EXCERPT TO READ:
▬▬▬▬▬▬

It's a very good workstation but I am talking about the replacement of workstations here. They try to do too much in an age of laptops and tablets. Consider:

 

Fantom 8 is 61 lbs.

RD2000 is 47 lbs.

RD88 is 29 lbs.

 

RD2000 is closer to the spec I am thinking of. It lacks the trigger pads but it has everything else.  But (imo) it is still on the heavy side and it attempts to control zones that a laptop or tablet would. It's a competent master midi controller and like all master midi controllers it's great once you have set it up.

 

But we don't need master midi controller functions as much we used to do we? 

 

I am suggesting that we need to go backward a bit to figure out how to go forward. Remember the days when we did have these master controllers (Peavey DPM C8, Roland A-80 etc.) and a rack of modules? Today a tablet or a laptop can be that rack of modules but it can also handle the master midi controller functions; zoning, layering etc. All we need is a "simple" keyboard with ergonomic, high quality controls.

 

Do less. Do it well.

 

It depends on what you want it for. 

 

I want a single board that I can take gigging without having to use a laptop. I absolutely want real time control of zones, above most other things. One of the main reasons for upgrading to a Fantom 08 from the RD-88 was to get 16 zones instead of 3, with fadars and on/off switches per zone. 

 

I want a sequencer and/or audio recording when working on arrangements in practices, to record that new riff we've just put together. Has to be quick and simple to use.

▬▬▬▬▬▬

LIST OF TASKS:
(a) Decide whether each statement below agrees with the excerpt about keyboard workstations, answering yes or no and quoting the words of the excerpt that settle it. (i) The RD88 weighs 29 lbs. (ii) The RD2000 includes trigger pads. (iii) Getting 16 zones instead of 3 was one of the main reasons for upgrading from the RD-88 to a Fantom 08.
(b) From the excerpt about keyboard workstations, copy out the stretch from "I want a single" through "simple to use.".

▬▬▬▬▬▬

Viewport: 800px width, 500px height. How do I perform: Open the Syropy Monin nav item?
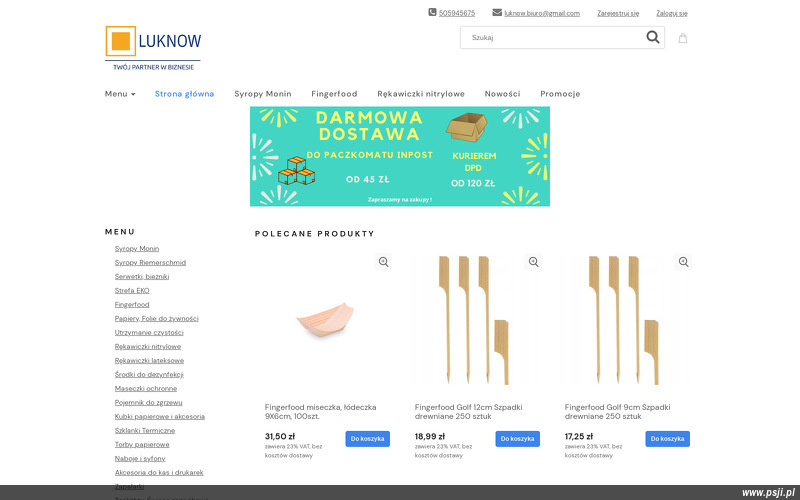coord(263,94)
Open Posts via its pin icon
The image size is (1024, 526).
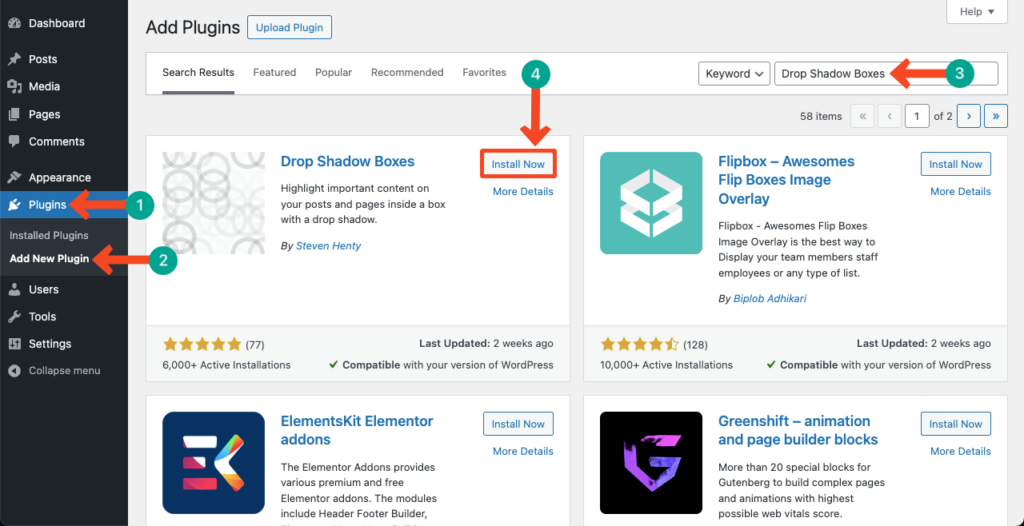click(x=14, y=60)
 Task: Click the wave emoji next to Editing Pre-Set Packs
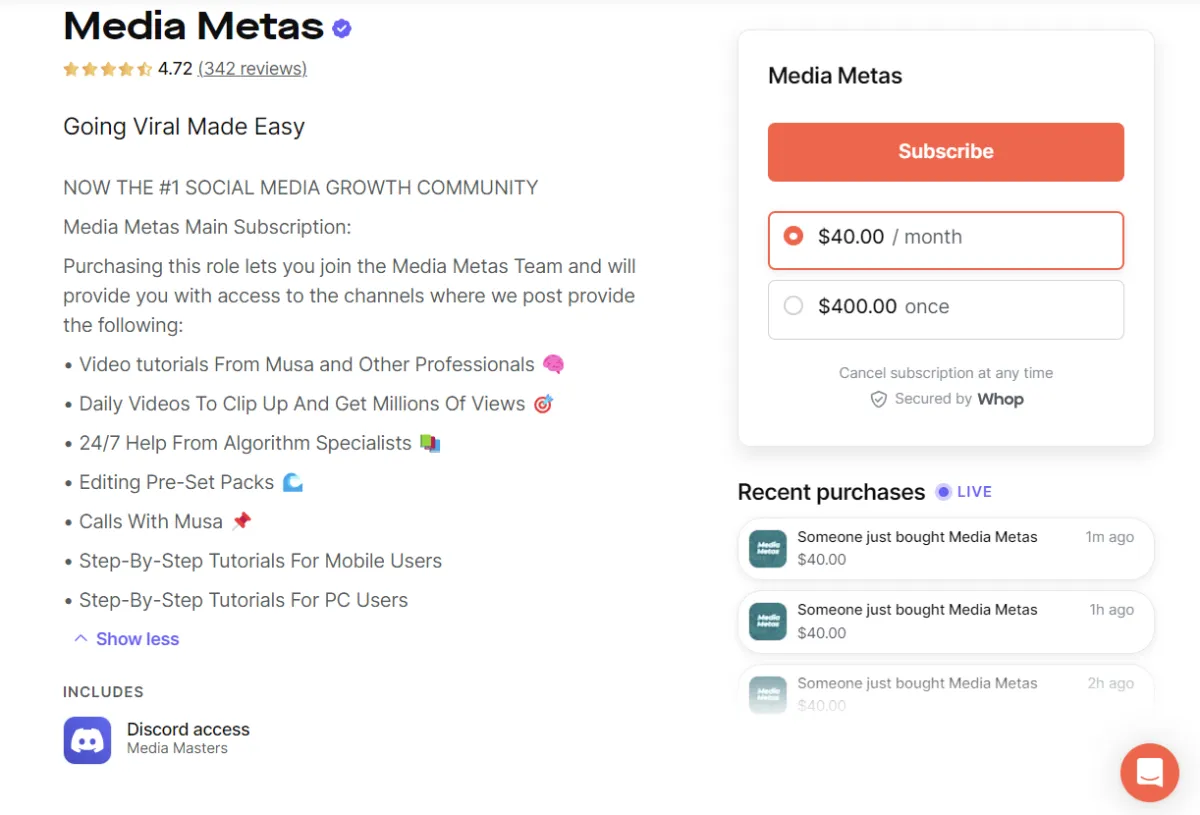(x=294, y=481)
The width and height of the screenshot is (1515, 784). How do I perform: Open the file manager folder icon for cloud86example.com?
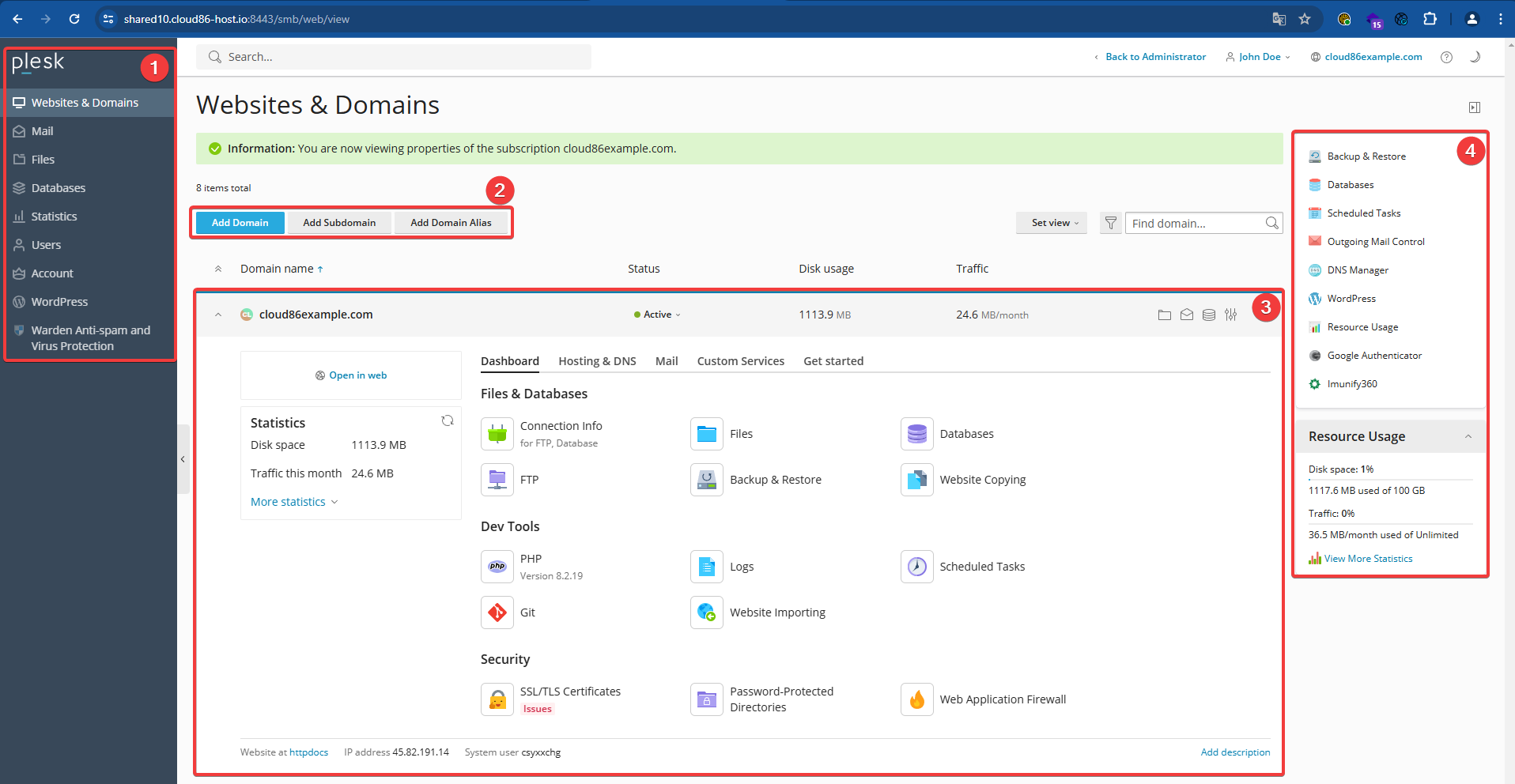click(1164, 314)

▬▬▬▬▬▬

COMPLETED EXERCISE:
(a)
(i) Yes: "RD88 is 29 lbs."
(ii) No: "It lacks the trigger pads but it has everything else."
(iii) Yes: "One of the main reasons for upgrading to a Fantom 08 from the RD-88 was to get 16 zones instead of 3"

(b)
I want a single board that I can take gigging without having to use a laptop. I absolutely want real time control of zones, above most other things. One of the main reasons for upgrading to a Fantom 08 from the RD-88 was to get 16 zones instead of 3, with fadars and on/off switches per zone. 

 

I want a sequencer and/or audio recording when working on arrangements in practices, to record that new riff we've just put together. Has to be quick and simple to use.